Abstract

The chronically inflamed mucosa in patients with chronic rhinosinusitis (CRS) can additionally be infected by bacteria, which results in an acute exacerbation of the disease (AECRS). Currently, AECRS is universally treated with antibiotics following the guidelines for acute bacterial rhinosinusitis (ABRS), as our understanding of its microbiology is insufficient to establish specific treatment recommendations. Unfortunately, antibiotics frequently fail to control the symptoms of AECRS due to biofilm formation, disruption of the natural microbiota, and arising antibiotic resistance. These issues can potentially be addressed by phage therapy. In this study, the endoscopically-guided cultures were postoperatively obtained from 50 patients in order to explore the microbiology of AECRS, evaluate options for antibiotic treatment, and, most importantly, assess a possibility of efficient phage therapy. Staphylococcus aureus and coagulase-negative staphylococci were the most frequently isolated bacteria, followed by Haemophilus influenzae, Pseudomonas aeruginosa, and Enterobacteriaceae. Alarmingly, mechanisms of antibiotic resistance were detected in the isolates from 46% of the patients. Bacteria not sensitive to amoxicillin were carried by 28% of the patients. The lowest rates of resistance were noted for fluoroquinolones and aminoglycosides. Fortunately, 60% of the patients carried bacterial strains that were sensitive to bacteriophages from the Biophage Pharma collection and 81% of the antibiotic-resistant strains turned out to be sensitive to bacteriophages.
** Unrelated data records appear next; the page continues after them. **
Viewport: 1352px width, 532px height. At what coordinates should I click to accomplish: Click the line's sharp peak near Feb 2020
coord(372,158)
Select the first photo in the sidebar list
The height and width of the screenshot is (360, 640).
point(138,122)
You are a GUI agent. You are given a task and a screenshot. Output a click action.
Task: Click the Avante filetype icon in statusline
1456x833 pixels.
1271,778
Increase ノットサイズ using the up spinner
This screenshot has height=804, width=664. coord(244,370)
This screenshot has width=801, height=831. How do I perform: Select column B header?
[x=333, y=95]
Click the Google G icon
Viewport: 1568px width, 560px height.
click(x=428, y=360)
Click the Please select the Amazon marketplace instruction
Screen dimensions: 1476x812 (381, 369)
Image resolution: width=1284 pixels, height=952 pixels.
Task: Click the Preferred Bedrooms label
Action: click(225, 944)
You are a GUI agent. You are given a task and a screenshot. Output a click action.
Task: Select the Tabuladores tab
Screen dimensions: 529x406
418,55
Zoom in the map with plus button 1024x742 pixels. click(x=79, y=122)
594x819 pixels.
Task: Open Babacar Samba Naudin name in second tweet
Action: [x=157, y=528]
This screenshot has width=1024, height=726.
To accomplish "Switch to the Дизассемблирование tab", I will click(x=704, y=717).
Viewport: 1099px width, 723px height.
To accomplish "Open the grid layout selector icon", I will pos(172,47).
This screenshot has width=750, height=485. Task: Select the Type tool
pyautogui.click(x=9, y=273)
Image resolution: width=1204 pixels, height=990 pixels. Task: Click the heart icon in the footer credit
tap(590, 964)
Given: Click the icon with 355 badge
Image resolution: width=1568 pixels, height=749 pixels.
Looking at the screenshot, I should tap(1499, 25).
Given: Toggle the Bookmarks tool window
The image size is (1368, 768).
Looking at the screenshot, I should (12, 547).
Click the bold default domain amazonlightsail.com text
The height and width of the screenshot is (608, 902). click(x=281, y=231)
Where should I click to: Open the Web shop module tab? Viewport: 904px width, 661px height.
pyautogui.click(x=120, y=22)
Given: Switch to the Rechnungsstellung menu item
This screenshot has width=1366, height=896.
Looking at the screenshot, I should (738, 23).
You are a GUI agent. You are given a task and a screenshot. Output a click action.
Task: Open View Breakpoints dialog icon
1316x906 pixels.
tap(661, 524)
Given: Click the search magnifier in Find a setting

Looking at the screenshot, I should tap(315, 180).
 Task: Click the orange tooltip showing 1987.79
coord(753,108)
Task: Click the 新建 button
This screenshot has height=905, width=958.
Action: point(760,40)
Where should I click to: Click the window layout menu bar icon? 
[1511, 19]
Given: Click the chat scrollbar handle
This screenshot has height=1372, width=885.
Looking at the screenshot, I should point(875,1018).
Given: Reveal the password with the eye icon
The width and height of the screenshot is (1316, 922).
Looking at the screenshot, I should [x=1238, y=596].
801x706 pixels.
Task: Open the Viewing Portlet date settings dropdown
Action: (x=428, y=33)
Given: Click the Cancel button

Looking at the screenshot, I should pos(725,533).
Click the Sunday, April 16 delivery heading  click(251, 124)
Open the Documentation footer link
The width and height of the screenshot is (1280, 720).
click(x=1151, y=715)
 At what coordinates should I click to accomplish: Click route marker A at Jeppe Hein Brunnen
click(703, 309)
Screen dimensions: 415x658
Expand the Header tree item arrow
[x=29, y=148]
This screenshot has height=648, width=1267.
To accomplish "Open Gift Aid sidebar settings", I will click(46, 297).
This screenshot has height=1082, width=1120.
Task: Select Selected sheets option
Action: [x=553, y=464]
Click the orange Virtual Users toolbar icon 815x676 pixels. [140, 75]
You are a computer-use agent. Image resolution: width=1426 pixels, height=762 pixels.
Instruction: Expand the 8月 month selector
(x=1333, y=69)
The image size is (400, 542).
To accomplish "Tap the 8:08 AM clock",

The results showed that microbiology of AECRS is distinct from ABRS and amoxicillin should not be the antibiotic of first choice. Currently available bacteriophages could be used instead of antibiotics or as an adjunct to antibiotics in the majority of patients with AECRS.

Highlights

  • IntroductionAt least 1 in 10 citizens of Europe and the USA struggles with chronic rhinosinusitis (CRS) [1,2]

  • According to recent studies, at least 1 in 10 citizens of Europe and the USA struggles with chronic rhinosinusitis (CRS) [1,2]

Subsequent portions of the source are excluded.